A lot of my clients have most of their wealth in tax-deferred retirement accounts.   Although IRAs and 401Ks were meant to fund retirement, most people with large retirement accounts do not spend all of their retirement savings before death. Most of my clients who leave large retirement accounts at their death wish to continue the tax-deferred growth for as long as possible, pay the least amount of taxes, and protect their hard-earned savings from their beneficiaries’ creditors. This can be accomplished with a retirement trust.

Naming a trust as beneficiary of your retirement accounts will provide you with more control and more protections of your retirement savings than leaving them outright. Because trusts must meet stringent requirements in order to protect tax-deferred growth, it is usually best that the retirement accounts be left to specially-designed retirement trusts, known as Stand-Alone Retirement Trusts (“SRTs”). However, SRTs are not for everyone. You should consider a SRT if any of the following applies to you:

  • You and your spouse have combined retirement plans of $200,000 or more. At that level, it makes economic sense to use a SRT. The amount alone is not the only issue, and sometimes it makes sense for someone with a smaller retirement plan to use a SRT.  

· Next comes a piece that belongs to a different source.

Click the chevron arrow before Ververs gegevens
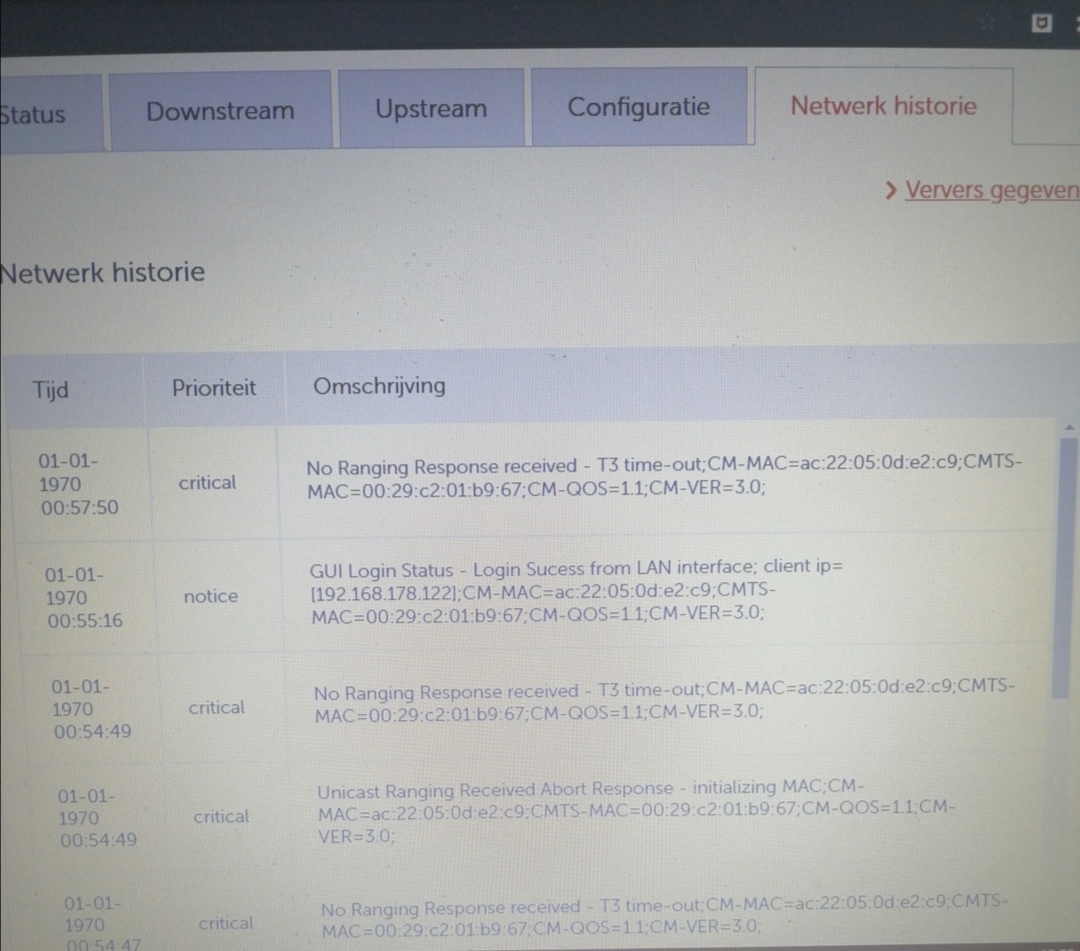 pyautogui.click(x=892, y=190)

  • You are concerned that your beneficiaries would not make good choices regarding distribution. If you would be concerned about giving your beneficiaries the amount in your retirement accounts with no instructions or oversight, you should consider a SRT.

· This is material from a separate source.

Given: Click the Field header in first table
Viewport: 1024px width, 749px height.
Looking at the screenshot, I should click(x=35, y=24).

  • You are concerned that a beneficiary could lose part of the inherited IRA in a divorce, bankruptcy, or lawsuit. This is especially true if one of your beneficiaries does not live in North Carolina.
  • One of your beneficiaries is a minor, is incapacitated, or may become incapacitated. One year’s worth of guardianship fees alone will likely cost more than the cost of establishing an SRT.

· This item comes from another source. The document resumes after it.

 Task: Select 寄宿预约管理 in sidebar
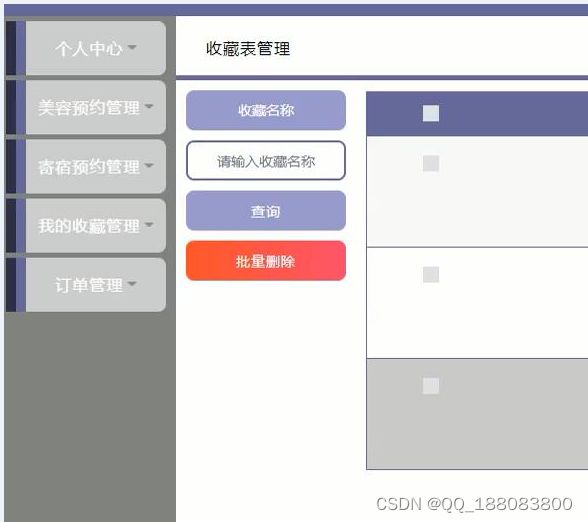click(x=96, y=166)
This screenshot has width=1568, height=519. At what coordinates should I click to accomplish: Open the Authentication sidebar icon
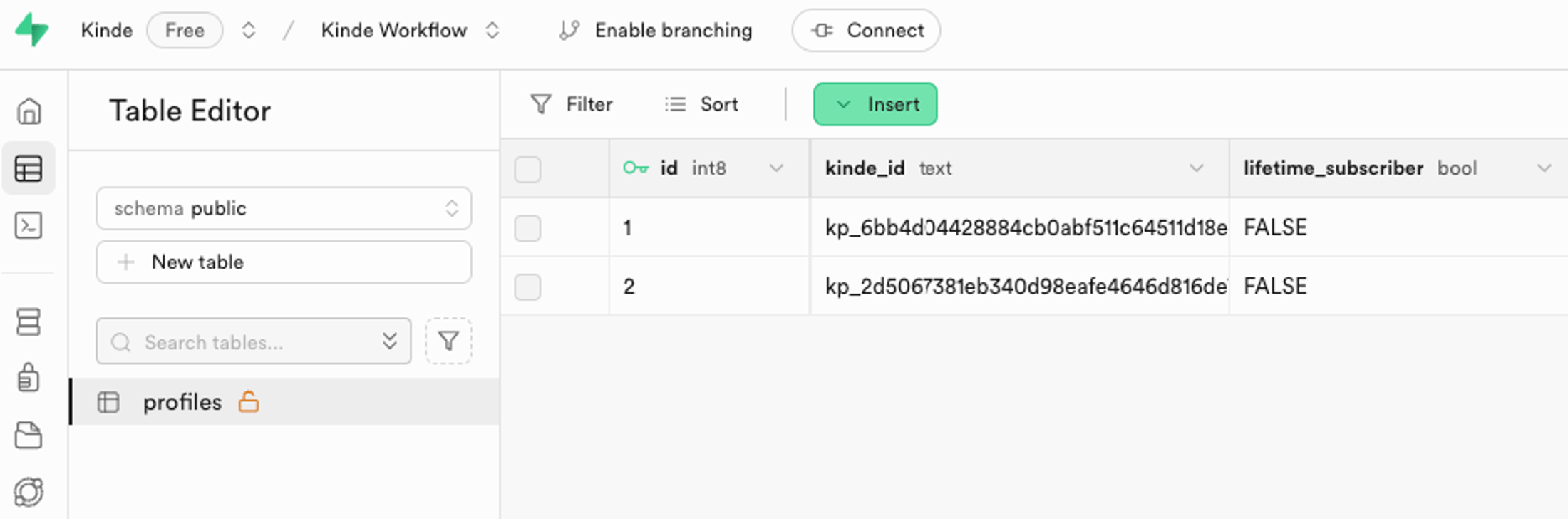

  • One of your beneficiaries receives or may qualify for a need-based governmental assistance program.  Inheriting the IRA may cause them to lose those governmental benefits. This is not just for elderly or incompetent beneficiaries. It may include things like school loans, scholarships, and grants.
  • You are in a second marriage and have children from a prior marriage. Your spouse could intentionally or unintentionally disinherit your children from the IRA after his or her death. You can name the trust with the spouse being a lifetime beneficiary, then leave it to your children.